Dynamic simulation of fluidized bed chemical looping combustion process with iron based oxygen carrier

Abstract

Chemical looping combustion is a promising energy conversion technology for fossil fuel combustion with inherent carbon dioxide separation and minimum energy losses. A full understanding of the dynamic behavior is of paramount importance to successfully implement this technology at commercial scale. In this work, a dynamic mathematical model has been developed to simulate interconnected fluidized bed reactors of a 1 MWth syngas-based chemical looping combustion process with iron based oxygen carrier. The model consists of mass and energy balances equations as well as the equations that describe the hydrodynamics and heat transfer processes. The particles distribution inside the fluidized bed reactors is described by a 1.5-D hydrodynamic model.
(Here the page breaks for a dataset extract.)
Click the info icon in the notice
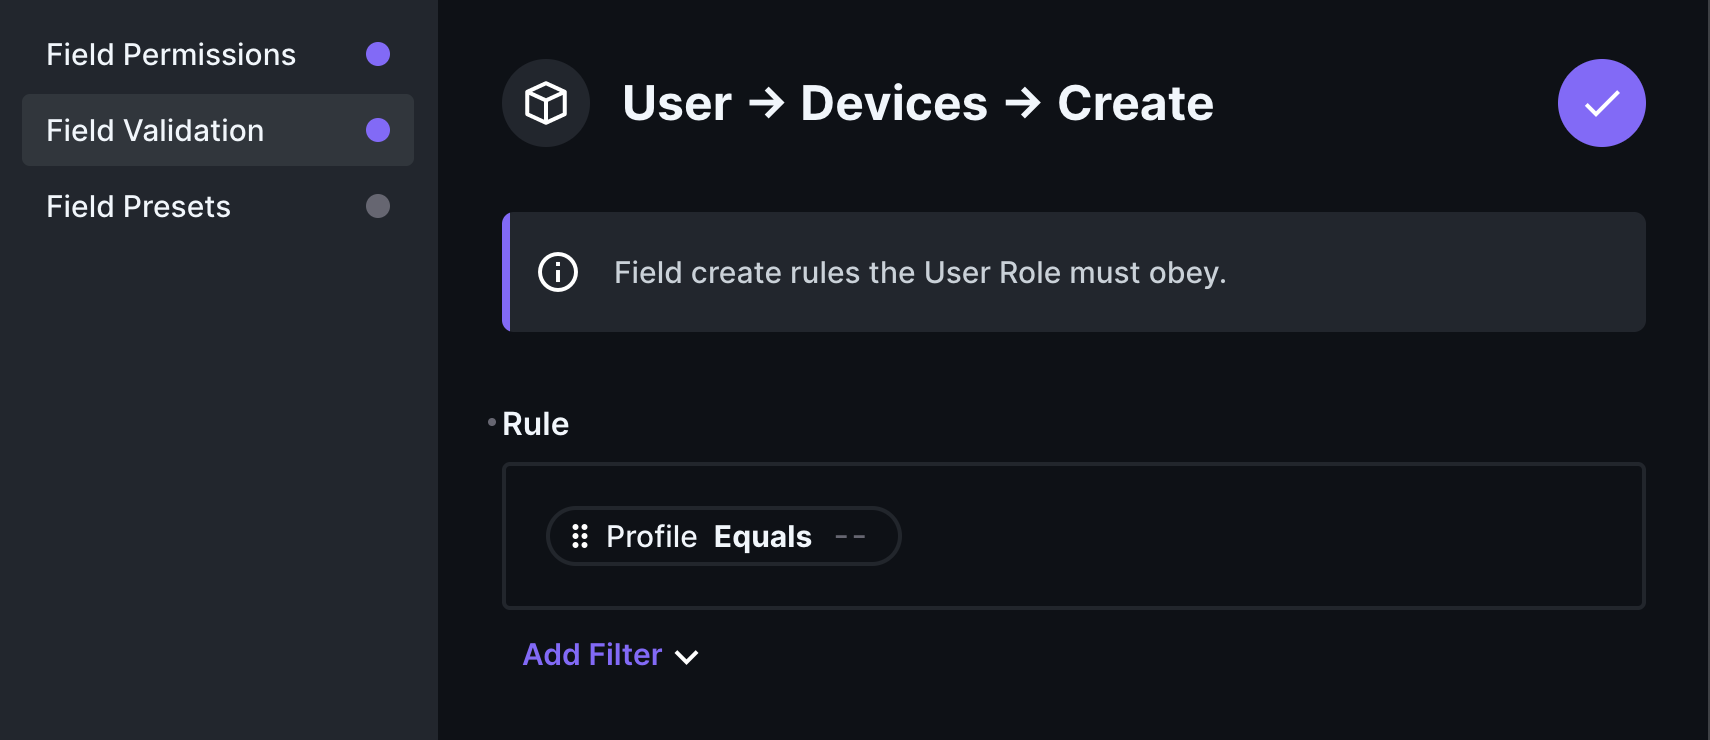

The model showed two zones in axial direction (an upper lean zone and a bottom dense zone) and a horizontal separation between core region and wall layer. Different heat transfer mechanisms have been taken into account: convection between gas phase and the oxygen carrier particles; convection of the moving particle phase with wall and radiation. The developed model was used to predict (in space and time): gas and solid velocity distribution, gas composition distribution, behavior of oxygen carrier, and temperature profiles inside the air and fuel reactor. The dynamic behavior of the chemical looping combustion process was studied by step and ramp input changes in the input gas flow rate.